# redstr
[](https://crates.io/crates/redstr)
[](https://docs.rs/redstr)
[](https://github.com/arvid-berndtsson/redstr/blob/main/LICENSE)
**Red team string transformation library for offensive security operations, penetration testing, and evasion techniques.**
A comprehensive Rust library providing 30+ string obfuscation and transformation functions for red team operations, blue team defense testing, and purple team collaboration. Perfect for security professionals building tools like Caido, Burp Suite extensions, phishing frameworks (EvilJinx), WAF bypass testing, XSS detection, SQL injection testing, and bot detection evasion.
## 🎯 Use Cases
**Red Team / Offensive Security:**
- WAF (Web Application Firewall) bypass techniques
- XSS (Cross-Site Scripting) payload obfuscation
- SQL injection evasion patterns
- Phishing domain generation (typosquatting, homoglyphs)

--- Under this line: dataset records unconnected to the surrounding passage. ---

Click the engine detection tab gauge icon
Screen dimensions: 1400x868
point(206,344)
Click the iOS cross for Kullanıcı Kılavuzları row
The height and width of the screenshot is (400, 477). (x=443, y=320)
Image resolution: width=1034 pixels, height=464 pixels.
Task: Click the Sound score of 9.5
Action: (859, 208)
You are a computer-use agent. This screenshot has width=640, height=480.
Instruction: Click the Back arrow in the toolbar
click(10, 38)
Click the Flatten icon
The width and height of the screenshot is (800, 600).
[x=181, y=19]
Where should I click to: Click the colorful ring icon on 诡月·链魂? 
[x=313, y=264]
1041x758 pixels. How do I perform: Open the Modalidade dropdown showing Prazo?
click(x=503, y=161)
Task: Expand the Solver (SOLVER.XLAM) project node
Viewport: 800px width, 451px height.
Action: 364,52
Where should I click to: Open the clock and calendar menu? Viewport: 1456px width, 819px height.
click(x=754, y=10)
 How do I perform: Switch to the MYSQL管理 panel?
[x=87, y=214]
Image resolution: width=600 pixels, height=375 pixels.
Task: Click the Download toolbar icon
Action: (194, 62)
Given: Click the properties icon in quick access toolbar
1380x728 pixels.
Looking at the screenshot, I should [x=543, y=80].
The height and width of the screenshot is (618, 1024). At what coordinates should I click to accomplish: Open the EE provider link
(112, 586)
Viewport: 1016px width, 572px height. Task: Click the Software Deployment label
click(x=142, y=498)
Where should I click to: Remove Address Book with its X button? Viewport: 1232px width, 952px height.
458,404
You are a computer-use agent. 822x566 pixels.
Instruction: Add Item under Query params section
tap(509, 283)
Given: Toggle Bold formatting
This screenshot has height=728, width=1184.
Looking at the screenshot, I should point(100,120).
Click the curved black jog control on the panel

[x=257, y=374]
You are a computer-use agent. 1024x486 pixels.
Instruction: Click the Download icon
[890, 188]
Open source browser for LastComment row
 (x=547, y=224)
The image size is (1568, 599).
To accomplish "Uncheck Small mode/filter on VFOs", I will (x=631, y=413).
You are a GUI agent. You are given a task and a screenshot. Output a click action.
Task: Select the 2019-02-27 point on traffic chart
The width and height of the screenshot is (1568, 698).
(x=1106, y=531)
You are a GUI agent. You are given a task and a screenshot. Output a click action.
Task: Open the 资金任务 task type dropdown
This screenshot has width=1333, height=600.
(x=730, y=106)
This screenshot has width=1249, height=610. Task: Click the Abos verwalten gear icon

- Command injection testing
- Path traversal attacks
- Bot detection evasion
- Payload encoding and obfuscation
**Blue Team / Defensive Security:**
- Security control testing
- Filter and detection validation
- Input sanitization testing
- Threat intelligence enrichment
- Malicious content detection
- Log analysis and normalization
**Purple Team / Security Testing:**
- Collaborative red/blue exercises
- Baseline security testing
- Security awareness training
- Vulnerability assessment
- Penetration testing automation
## 🚀 Features
**Production-ready library for security professionals and tool developers:**
- **Minimal dependencies** - Core library uses only Rust's standard library (optional serde for serialization)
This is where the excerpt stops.